Text excerpt
···
That decentralized structure of government has served America well, but it has been rapidly eroding as Washington grabs ever more power over domestic policy. One troubling area of federal expansion is the preparation and response for natural disasters, such as hurricanes. The interventions of the Federal Emergency Management Agency (FEMA) and other federal agencies are increasingly displacing the activities of the states and private organizations.

In decades past, individuals, businesses, and charities took the lead on disasters. After the devastating San Francisco Earthquake of 1906, for example, the private response was huge. Aid poured in from across the country, with millionaires such as Andrew Carnegie making major contributions. Southern Pacific Railroad evacuated 200,000 people from the city at no charge. Home-products company Johnson and Johnson rushed in free supplies. Insurance companies paid out the vast majority of claims for the 90 percent of all property owners who had policies. The Red Cross and other charities also provided relief.

In recent decades, these sorts of private responses are being replaced by federal intervention. President Jimmy Carter created FEMA by executive order in 1979, and Congress created the current legal structure for disaster relief in the 1988 Stafford Act. The Act allows for federal intervention only if disasters are of “such severity and magnitude that effective response is beyond the capabilities of the state and the affected local governments.” But the government often violates that limit by intervening in emergencies that could be handled locally.

The number of federal disaster declarations — which authorize federal spending — has soared from an average of 29 a year in the 1980s to 139 a year so far in the 2010s. FEMA spending has grown from an average $0.7 billion a year in the 1980s to $13 billion a year in the 2010s. The huge and often wasteful federal spending after Hurricane Katrina in 2005 and Superstorm Sandy in 2012 could become the norm as politicians clamor for subsidies and ignore constitutional and statutory limits on federal power.
···
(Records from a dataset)
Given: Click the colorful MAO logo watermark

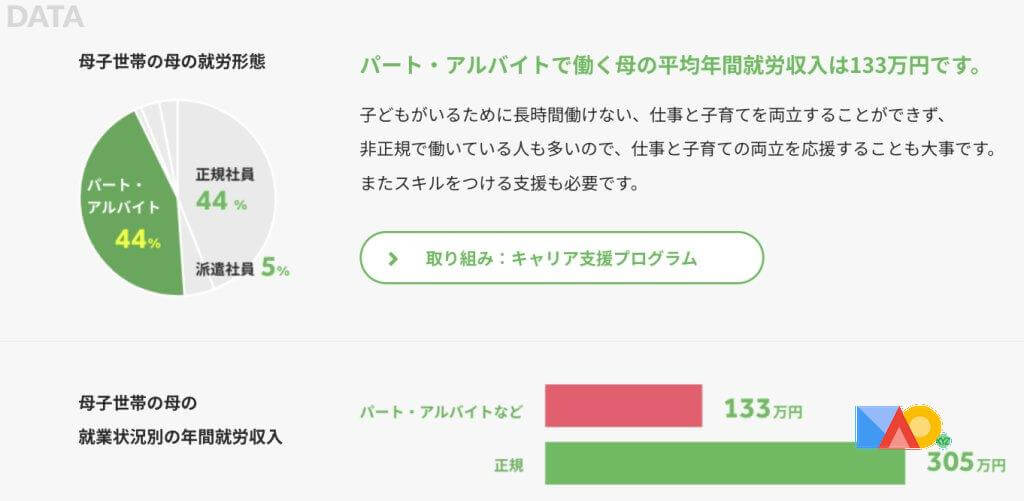Looking at the screenshot, I should click(x=898, y=427).
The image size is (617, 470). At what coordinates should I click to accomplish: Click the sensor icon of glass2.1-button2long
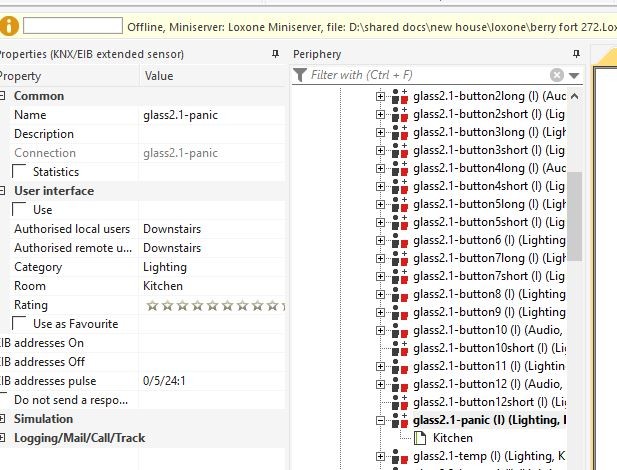tap(400, 96)
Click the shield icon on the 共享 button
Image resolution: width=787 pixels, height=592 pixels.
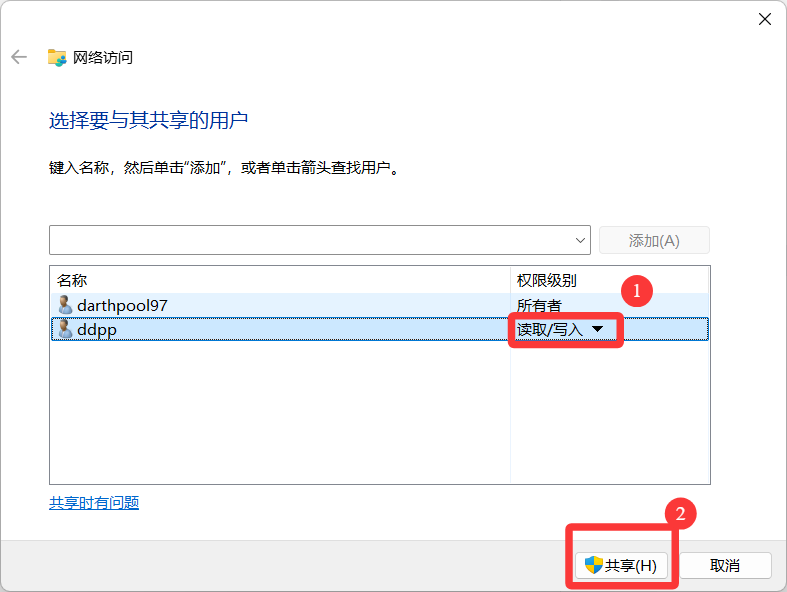tap(594, 565)
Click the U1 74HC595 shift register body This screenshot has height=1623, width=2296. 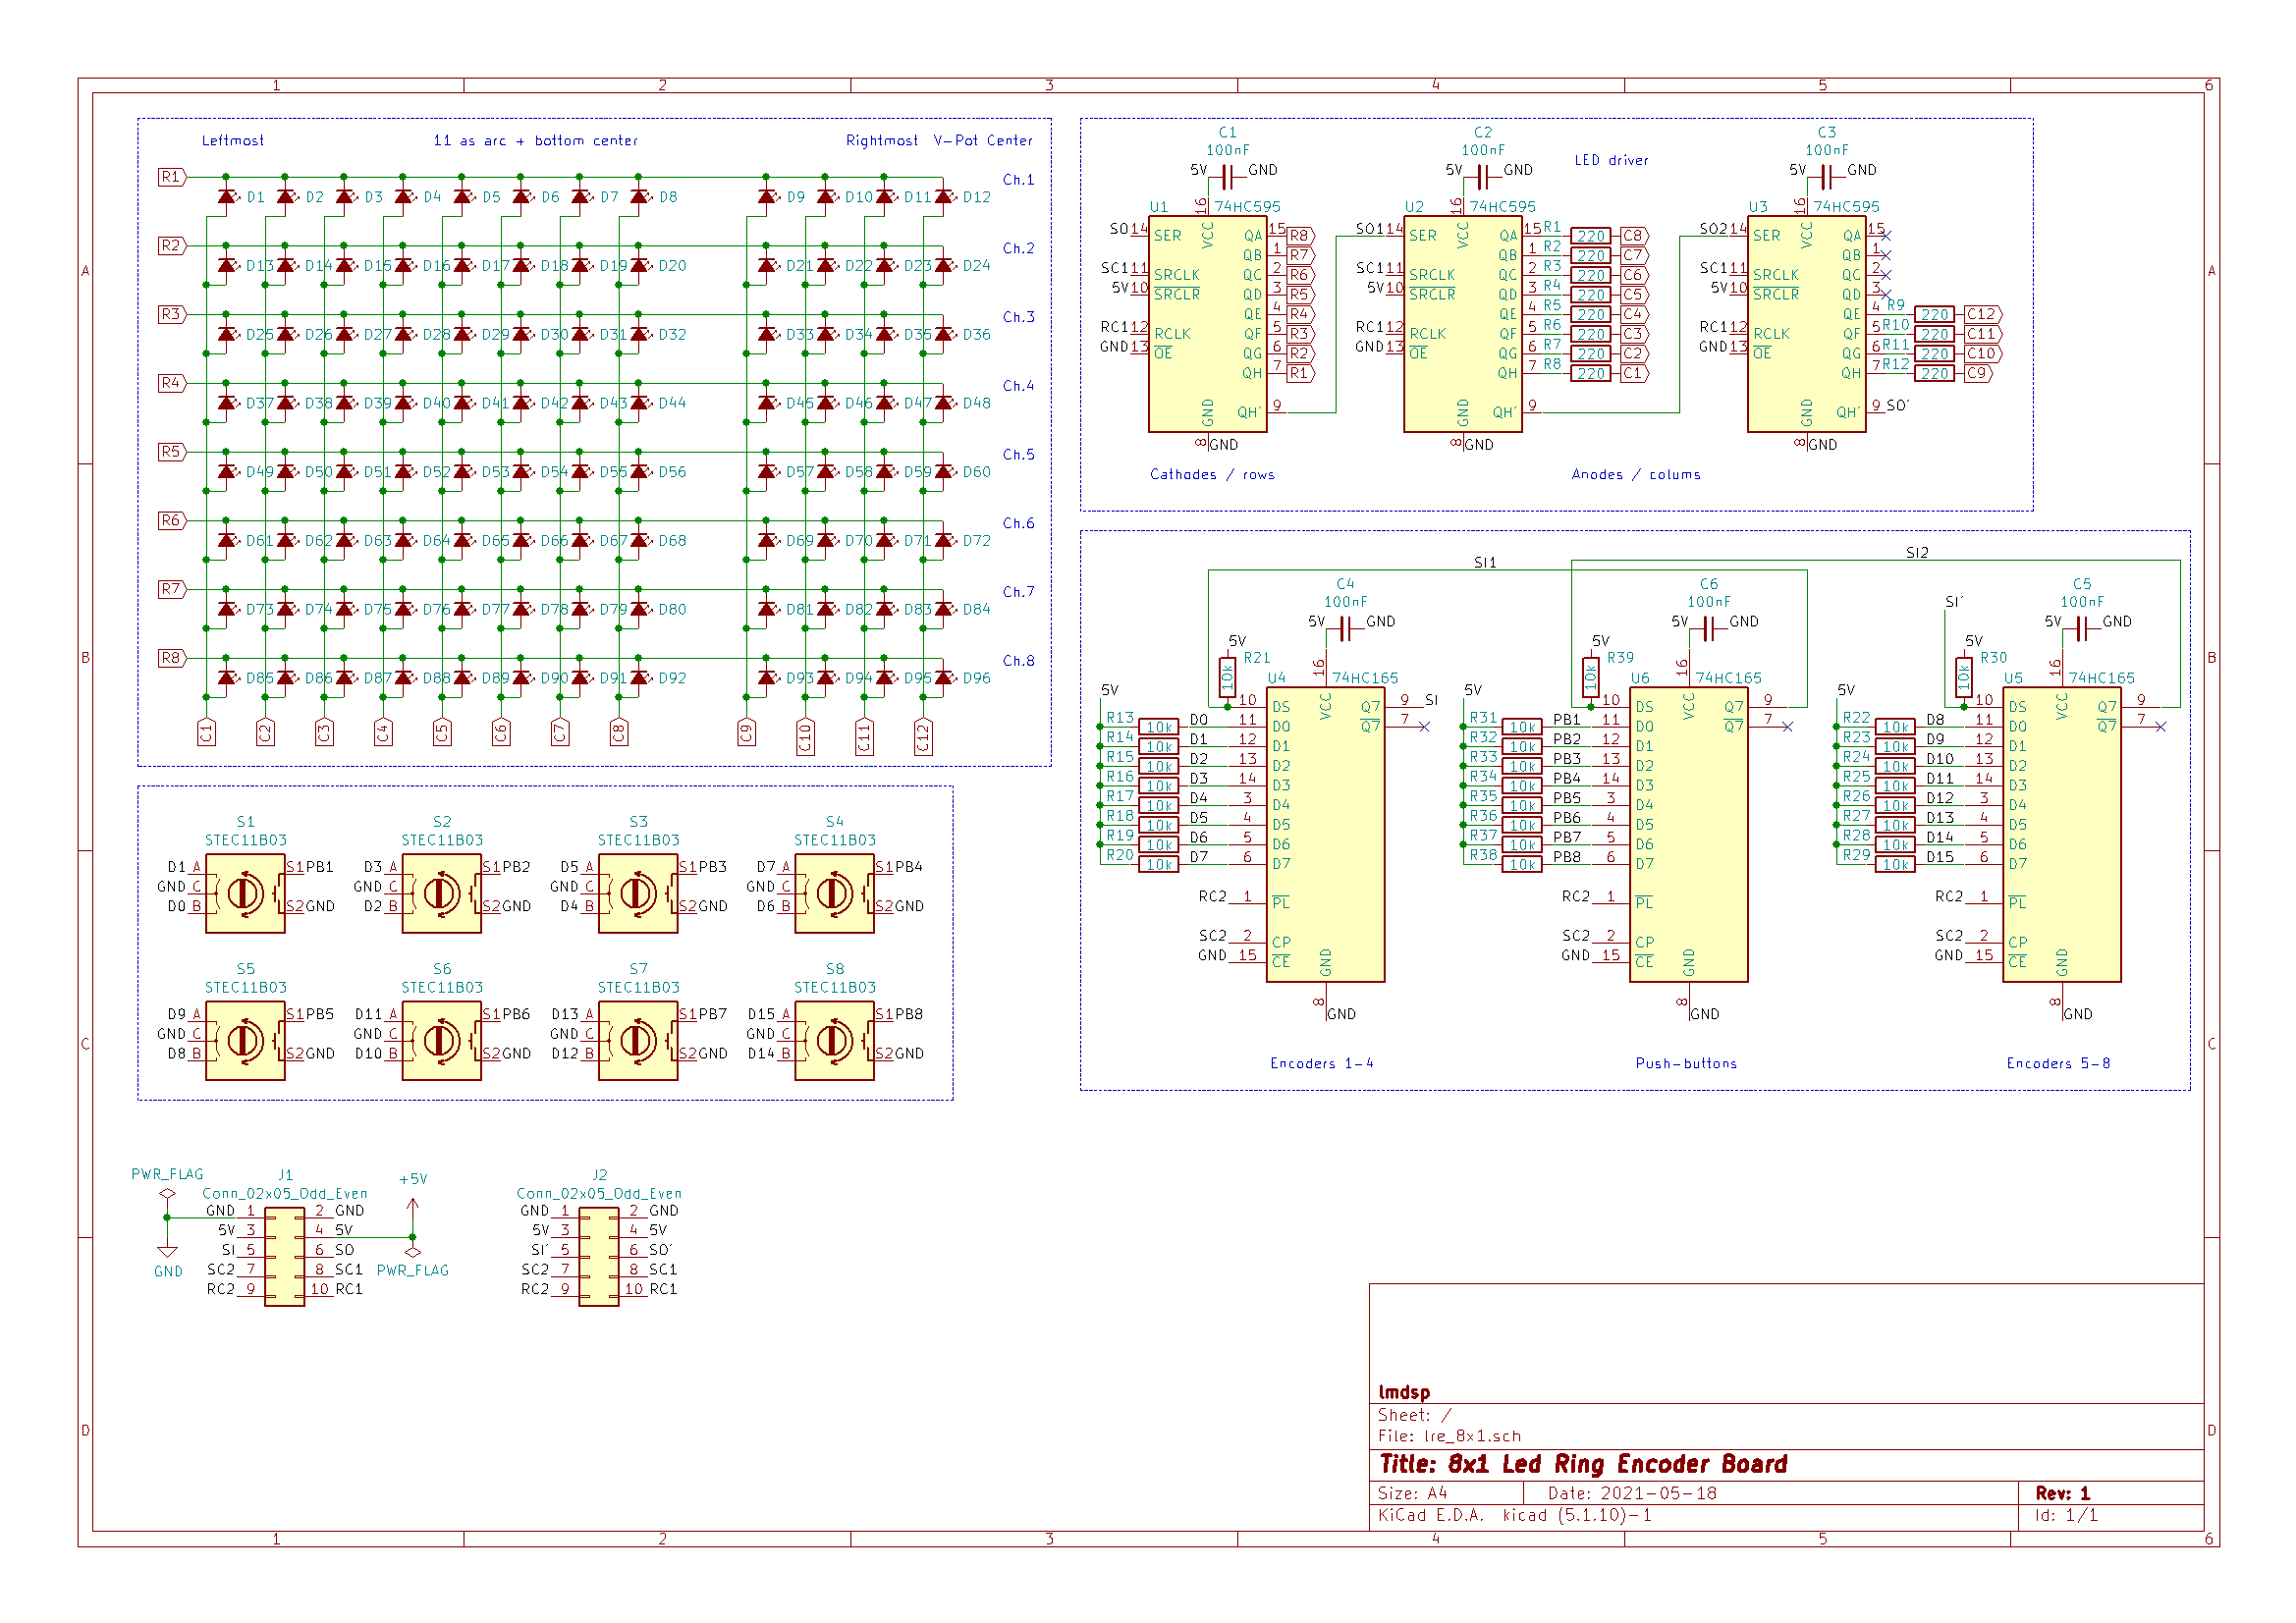point(1207,324)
···
Exercise requirements
1. Answer these from the passage on federal disaster relief:
(a) Which railroad evacuated 200,000 people from San Francisco after the 1906 earthquake?
(b) In what year did President Jimmy Carter create FEMA?
(c) What is FEMA's average yearly spending in the 2010s?
2. Please explain, using the passage on federal disaster relief, why it says the government often violates the limit set by the Stafford Act.
3. Carry on the passage on federal disaster relief from its last sentence.

Expected outputs
1.
(a) Southern Pacific Railroad
(b) 1979
(c) $13 billion a year

2. The Stafford Act permits federal intervention only when a disaster's severity and magnitude put an effective response beyond the capabilities of the state and the affected local governments. The government often violates that limit because it intervenes in emergencies that could be handled locally.

3.
In a new Cato Institute study, I describe problems caused by growing federal intervention:

  • Federal aid reduces incentives for the states to fund their own disaster mitigation and relief. When efforts to increase federal power after Katrina were being considered, Florida governor Jeb Bush warned, “I can say with certainty that federalizing emergency response to catastrophic events would be a disaster as bad as Hurricane Katrina … if you federalize, all the innovation, creativity, and knowledge at the local level would subside.” Most first responders work for state and local governments, and the more federal tentacles that extend into their affairs, the less effective they will become.
  • Federal intervention generates red tape. The Government Accountability Office study found that the share of federal disaster aid dollars going toward paperwork has soared to 18 percent. Federal disaster rules and regulations have become so complicated that they can overwhelm officials during disasters, such as during Katrina when leaders were frozen by confusion and indecision.
  • Federal spending is often wasteful. The massive waste in post-Katrina spending was described by the New York Times as “one of the most extraordinary displays of scams, schemes and stupefying bureaucratic bungles in modern history.” The rush to push money out the door for aid and contracts led to billions of dollars in waste. FEMA spent $900 million, for example, on mobile homes that were mainly not used.
  • Federal officials can obstruct private relief efforts. During Katrina, FEMA either blocked or sidelined the relief efforts of private companies donating supplies, doctors volunteering their services, and transportation companies offering evacuation help. Federal officials tend to become power hungry, and their impulse is to control everything, rather than to allow diverse efforts to flourish.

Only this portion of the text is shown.